Saturday, May 2nd, 2015

A rolling stone gathers no moss” said the Latin writer Publilus Syrus and this is true of rolling stock (railway carriages plying a nation’s rail system) too.
The very opposite of this ancient proverb lies before our eyes in the once mildly busy shunting yards at Healesville’s railway station. Old train carriages, once the pride of the Victorian Railway’s fleet, lie waiting their turn for restoration by Yarra Valley Tourist Railway volunteers. In the meantime, they march toward “unrepairable” – their patinas attract our attention.
The regular train service in Healesville stopped long ago – 1981 to be exact. How do I know? Because my father was the last serving Station Master at this station and I was present the day the last train rolled into the railway station – a sad day for the community and for rail enthusiasts in the state of Victoria.
For many years after the last train service the station and rail line were virtually abandoned, however, through the efforts of many enthusiastic volunteers, the rail line has been partially re-opened and tourists can now take a short journey from Healesville to the nearby Tarrawarra area. The memories of this beautiful trip are still vivid – out of the station, over the crossing, across the Watts River then up the incline all the way to the beautiful brick tunnel then down the other side toward the Yarra River flats and on to the Tarrawarra Monastery station.

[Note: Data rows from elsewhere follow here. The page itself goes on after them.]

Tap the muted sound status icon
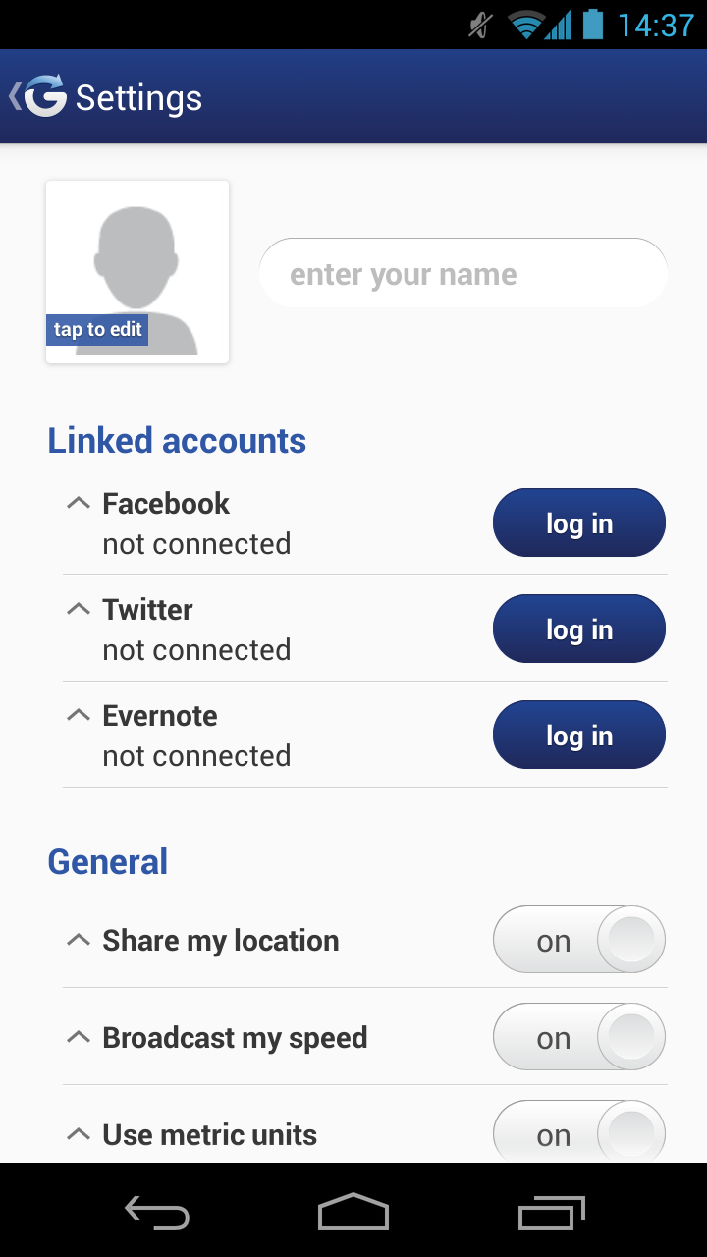 click(480, 25)
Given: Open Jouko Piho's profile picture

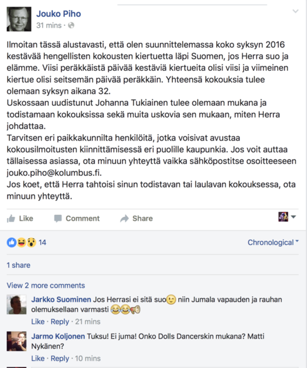Looking at the screenshot, I should click(x=19, y=19).
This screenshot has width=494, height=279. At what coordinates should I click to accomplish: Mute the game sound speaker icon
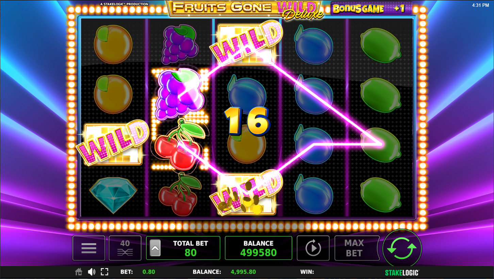pyautogui.click(x=92, y=272)
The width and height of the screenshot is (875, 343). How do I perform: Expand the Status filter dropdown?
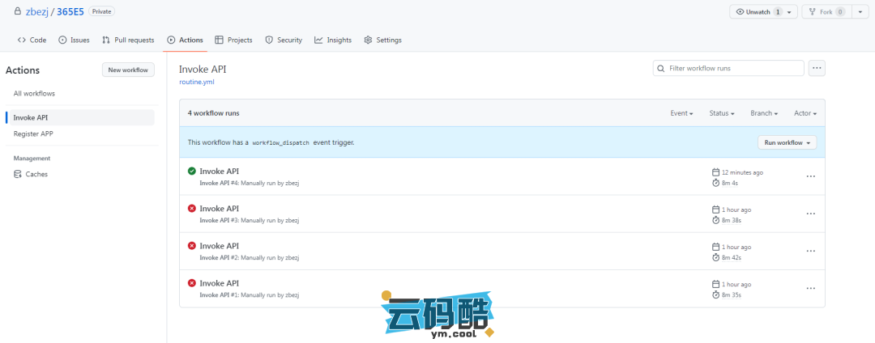[721, 113]
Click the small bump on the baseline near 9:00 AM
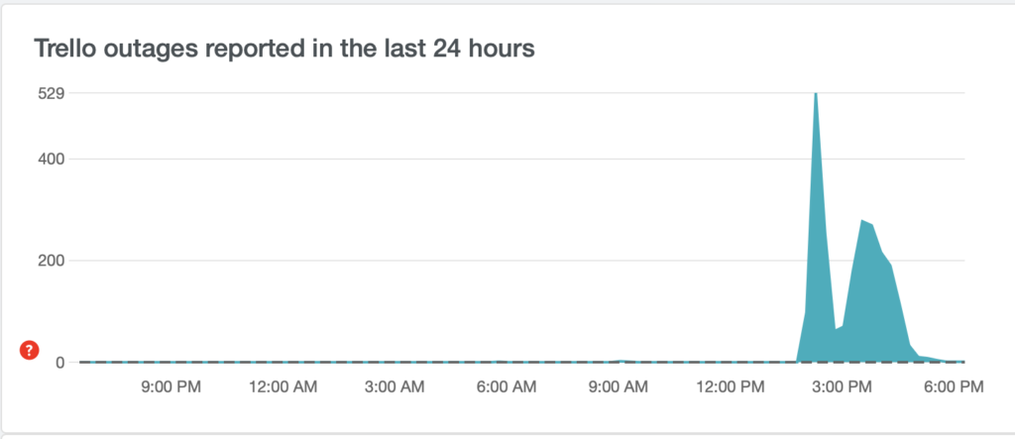This screenshot has height=439, width=1015. (x=620, y=361)
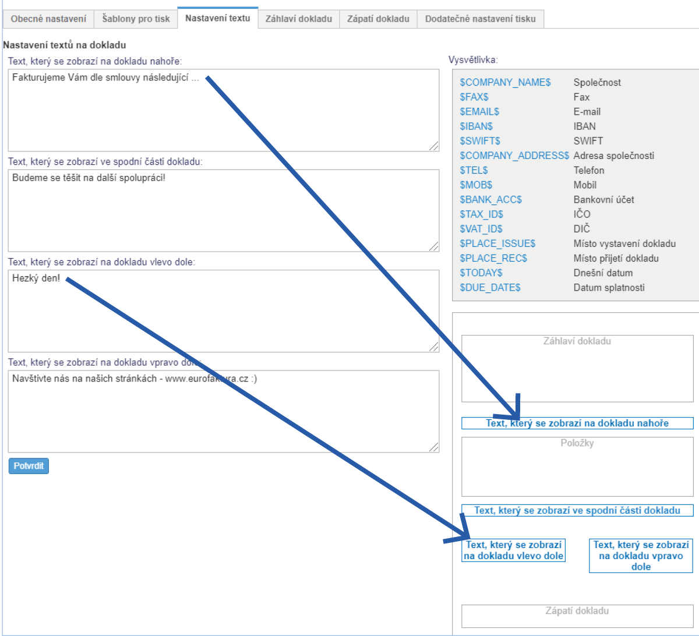The image size is (699, 636).
Task: Click the Potvrdit button
Action: pyautogui.click(x=29, y=466)
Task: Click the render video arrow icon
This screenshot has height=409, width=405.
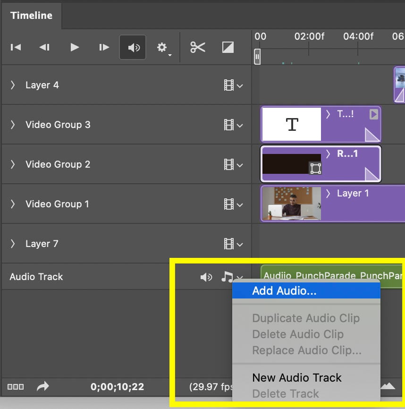Action: (x=42, y=386)
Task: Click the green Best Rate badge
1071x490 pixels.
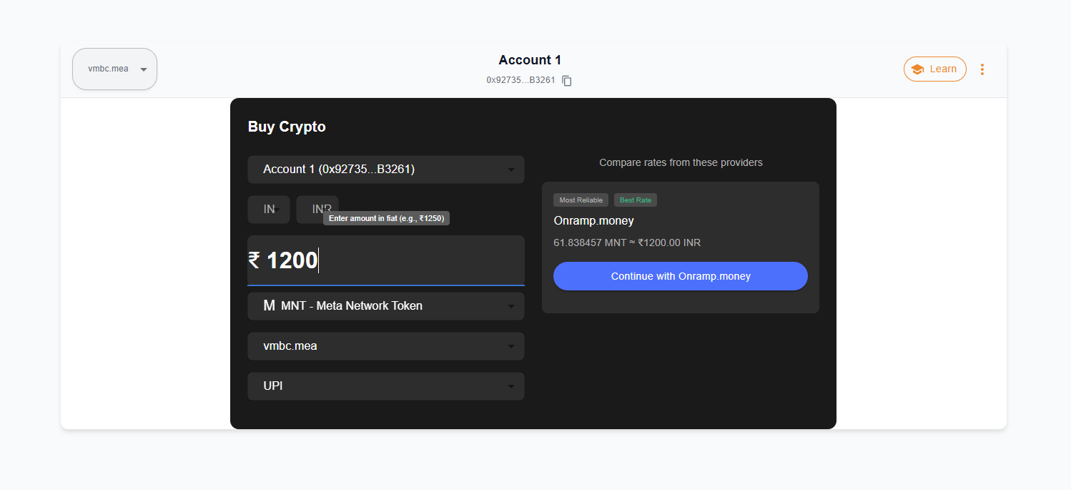Action: pos(636,200)
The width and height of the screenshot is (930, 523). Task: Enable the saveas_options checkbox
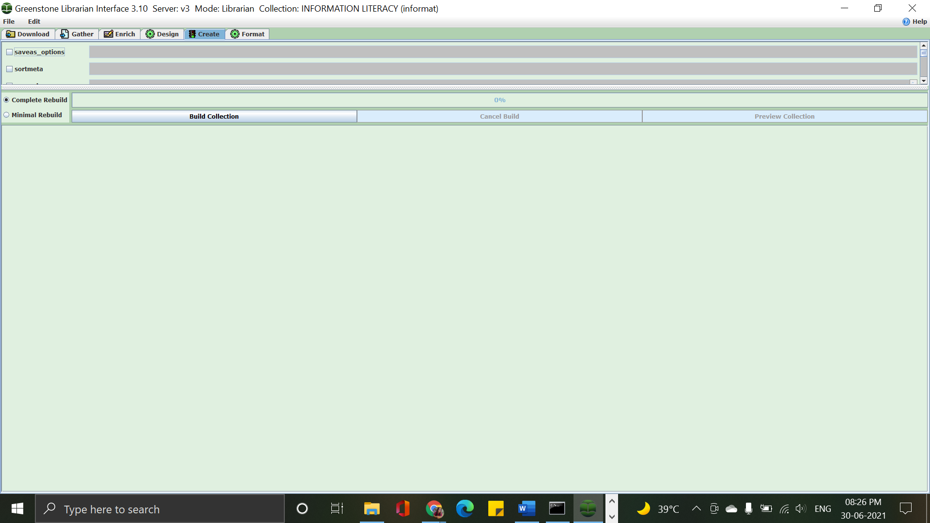coord(9,52)
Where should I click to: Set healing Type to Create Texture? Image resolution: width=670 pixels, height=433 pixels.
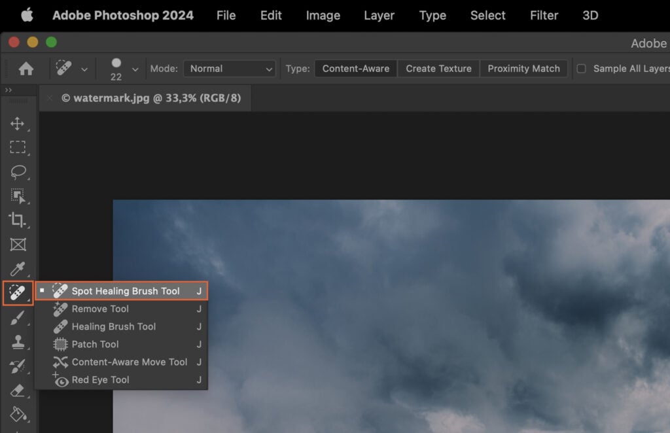[438, 68]
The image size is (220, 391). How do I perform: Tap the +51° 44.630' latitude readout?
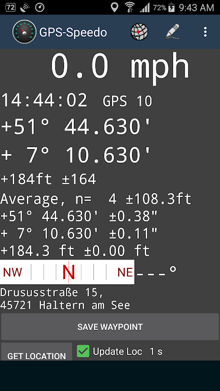pyautogui.click(x=76, y=127)
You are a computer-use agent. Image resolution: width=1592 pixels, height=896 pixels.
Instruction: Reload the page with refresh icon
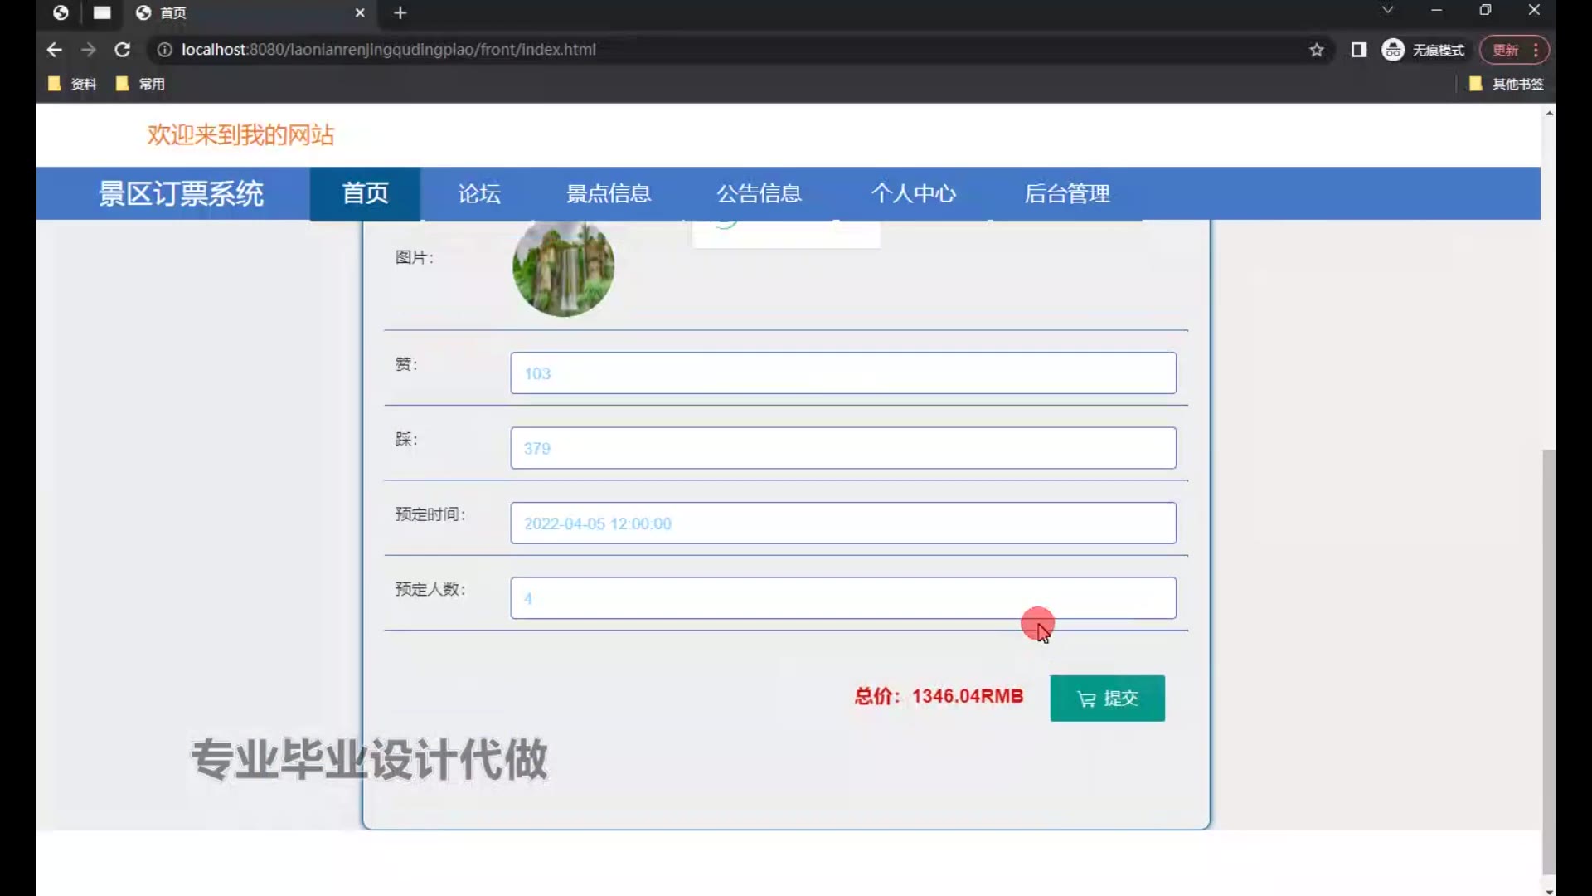[122, 50]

A variety of rolling stock is now located at in the Healesville railway yard. Some of it is serviceable but most of it is in need of time, money and labour all of which is in limited supply.
The old carriages (and even older buildings) may not attract the attention of passersby however, if one stops long enough, the beauty of the blended mix of Mother Nature and Man Made is worth capturing on “film”.
Negotiating the worn rails and ballast we savour the contrast of faded paintwork and rust on the old carriages and delight in the angles created by nature and steel. Safe in the knowledge that nothing is going to move we get up close to wheels, springs and levers.
Like two excited children we delight in the opportunity to be “down in the pit” (off platform), surrounded by the smell of old grease and diesel – a “train spotter’s” Nirvana.
For those interested in anything to do with railways a visit to the Healesville railway station and the Yarra Valley Tourist Railway headquarters is a must. Don’t neglect the neglected and, if you would like to see the railway return to its former glory days become a volunteer or donate some monies to this worthwhile cause.